我试图创建一个简单的登录验证,但验证功能会在验证比较开始时抓住功能,并且控制台认为变量“userName未定义”虽然很明显。
能否告诉我,我的定义是错误的?
角度控制器代码:
var app = angular.module("LoginApp", []);
app.controller("LoginController", function ($http) {
this.userName = "";
this.password = "";
this.userNameValid = true;
this.passwordValid = true;
/*submit the form*/
this.submit = function () {
alert("submit");
this.validate();
};
/* make sure user name and password has been inserted*/
this.validate = function () {
alert("validate");
var result = true;
this.userNameValid = true;
this.passwordValid = true;
if (this.userName == "") {
alert("username="+userName);
this.userNameValid = false;
result = false;
}
if (this.password == "") {
this.passwordValid = false;
result = false;
}
alert("validuserNameValid==" + userNameValid + " passwordValid==" + passwordValid);
return result;
};
});
HTML表单:
<body ng-app="LoginApp" ng-controller="LoginController as LoginController">
<form role="form" novalidate name="loginForm" ng-submit="LoginController.submit()">
<div id="loginDetails">
<div class="form-group">
<label for="user"> User Name:</label>
<input type="text" id="user" class="form-control" ng-model="LoginController.userName" required />
<span ng-show="LoginController.userNameValid==false" class="alert-danger">field is requiered</span>
</div>
<div class="form-group">
<label for="password" >Password:</label>
<input type="password" id="password" class="form-control" ng-model="LoginController.password" required />
<span ng-show="LoginController.passwordValid==false" class="alert-danger">field is requiered</span>
</div>
<div class="form-group">
<button type="submit" class="btn btn-primary">Submit</button>
{{"entered information:" +"\n"+LoginController.userName+" "+ LoginController.password}}
</div>
</div>
</form>
</body>
日志:
Error: userName is not defined
this.validate@http://localhost:39191/login.js:23:13
this.submit@http://localhost:39191/login.js:11:9
anonymous/fn@https://ajax.googleapis.com/ajax/libs/angularjs/1.5.6/angular.min.js line 231 > Function:2:292
b@https://ajax.googleapis.com/ajax/libs/angularjs/1.5.6/angular.min.js:126:19
Kc[b]</<.compile/</</e@https://ajax.googleapis.com/ajax/libs/angularjs/1.5.6/angular.min.js:274:195
uf/this.$get</m.prototype.$eval@https://ajax.googleapis.com/ajax/libs/angularjs/1.5.6/angular.min.js:145:103
uf/this.$get</m.prototype.$apply@https://ajax.googleapis.com/ajax/libs/angularjs/1.5.6/angular.min.js:145:335
Kc[b]</<.compile/</<@https://ajax.googleapis.com/ajax/libs/angularjs/1.5.6/angular.min.js:274:245
Rf@https://ajax.googleapis.com/ajax/libs/angularjs/1.5.6/angular.min.js:37:31
Qf/d@https://ajax.googleapis.com/ajax/libs/angularjs/1.5.6/angular.min.js:36:486
答案 0 :(得分:1)
始终明智地使用this
。
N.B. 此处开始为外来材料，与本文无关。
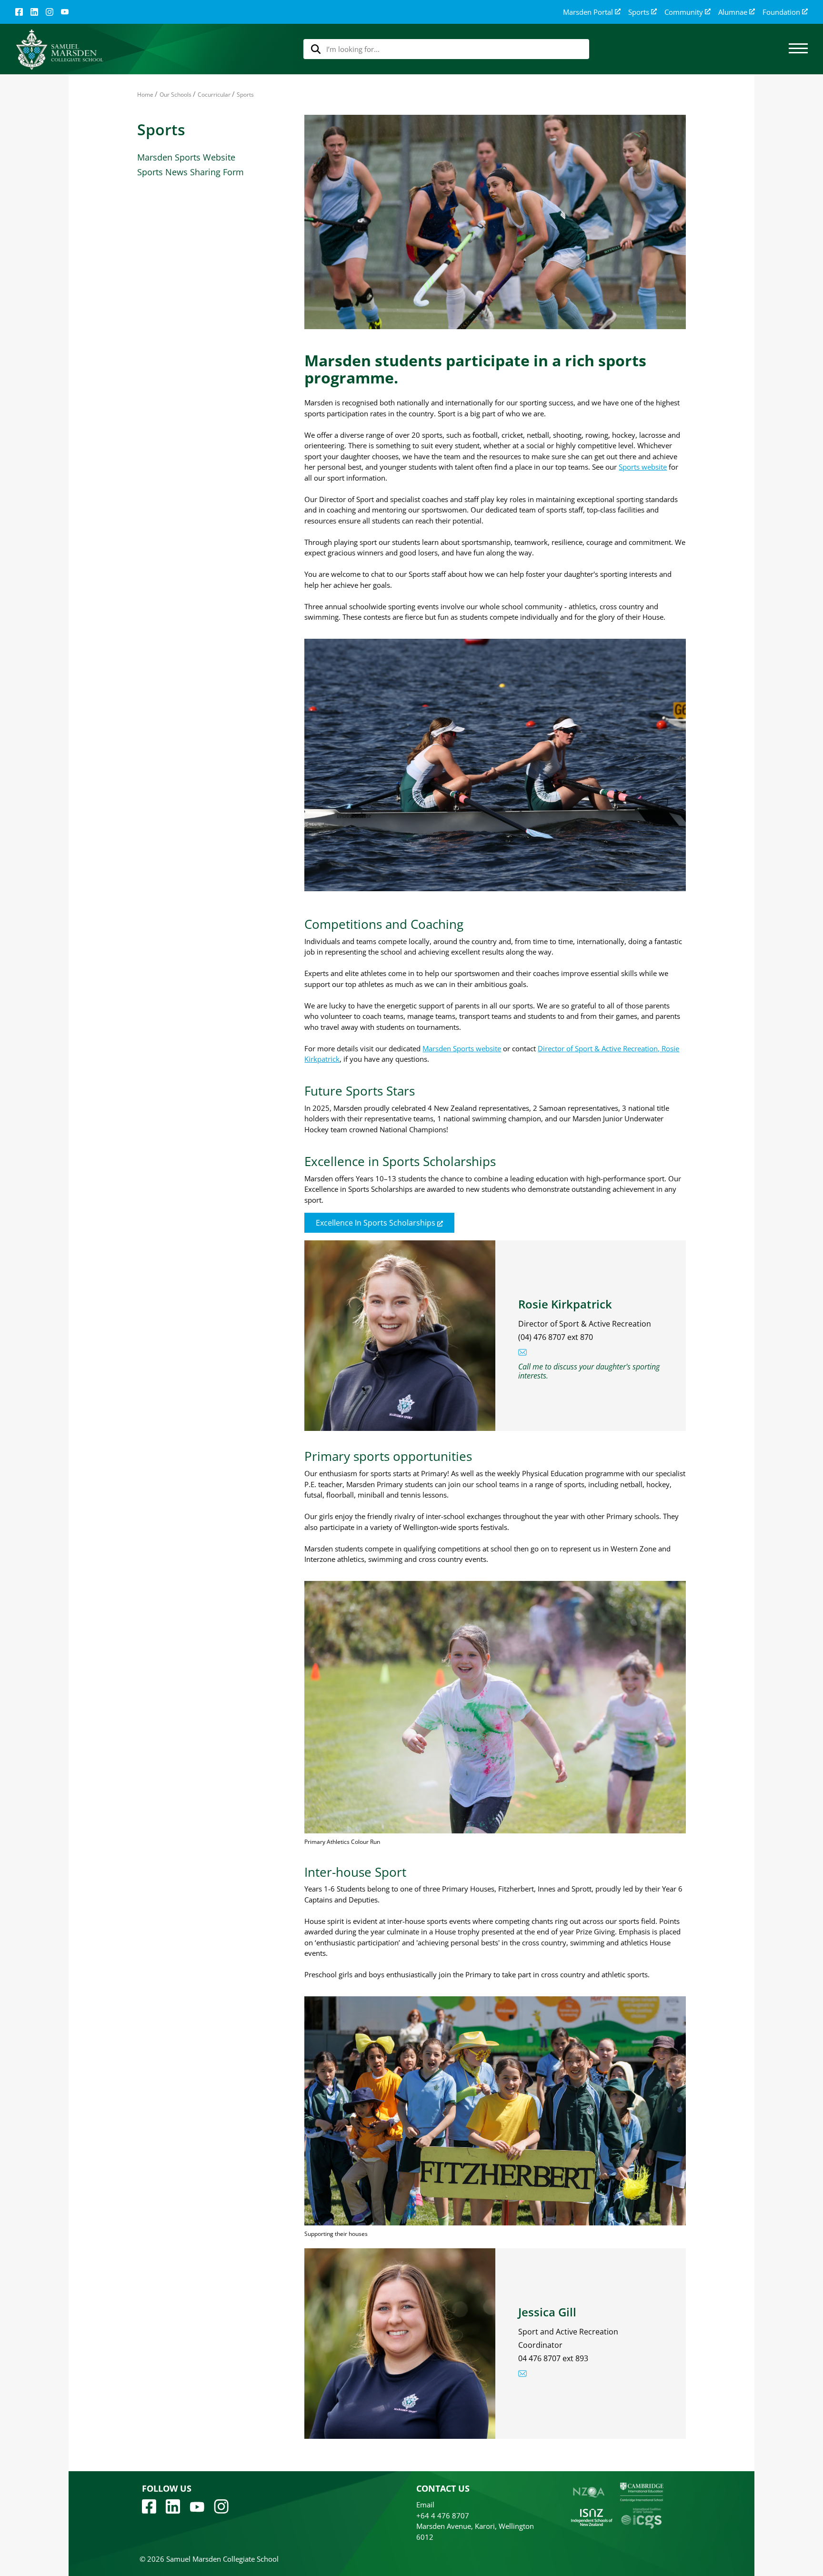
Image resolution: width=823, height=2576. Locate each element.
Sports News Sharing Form (190, 172)
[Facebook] (19, 12)
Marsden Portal (588, 12)
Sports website (643, 467)
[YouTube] (65, 12)
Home (145, 95)
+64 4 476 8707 (442, 2515)
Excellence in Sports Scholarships (376, 1223)
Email (425, 2504)
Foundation (781, 12)
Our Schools (175, 95)
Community (683, 12)
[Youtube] (197, 2506)
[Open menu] (798, 49)
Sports (638, 12)
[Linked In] (34, 12)
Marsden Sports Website (186, 157)
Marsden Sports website (461, 1048)
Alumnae (732, 12)
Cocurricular (214, 95)
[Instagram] (49, 12)
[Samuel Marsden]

我建议你将this
的引用存储在变量中,然后在需要的地方使用它。
var app = angular.module("LoginApp", []);
app.controller("LoginController", function ($http) {
//Store the reference of this in a variable
var lc = this;
//Use the stored refrence
lc.userName = "";
/* make sure user name and password has been inserted*/
lc.validate = function () {
if (lc.userName == "") {
alert("username="+userName);
lc.userNameValid = false;
result = false;
}
};
});
答案 1 :(得分:0)
在警报框内你没有提到过.userName尝试删除警告框或更改它们。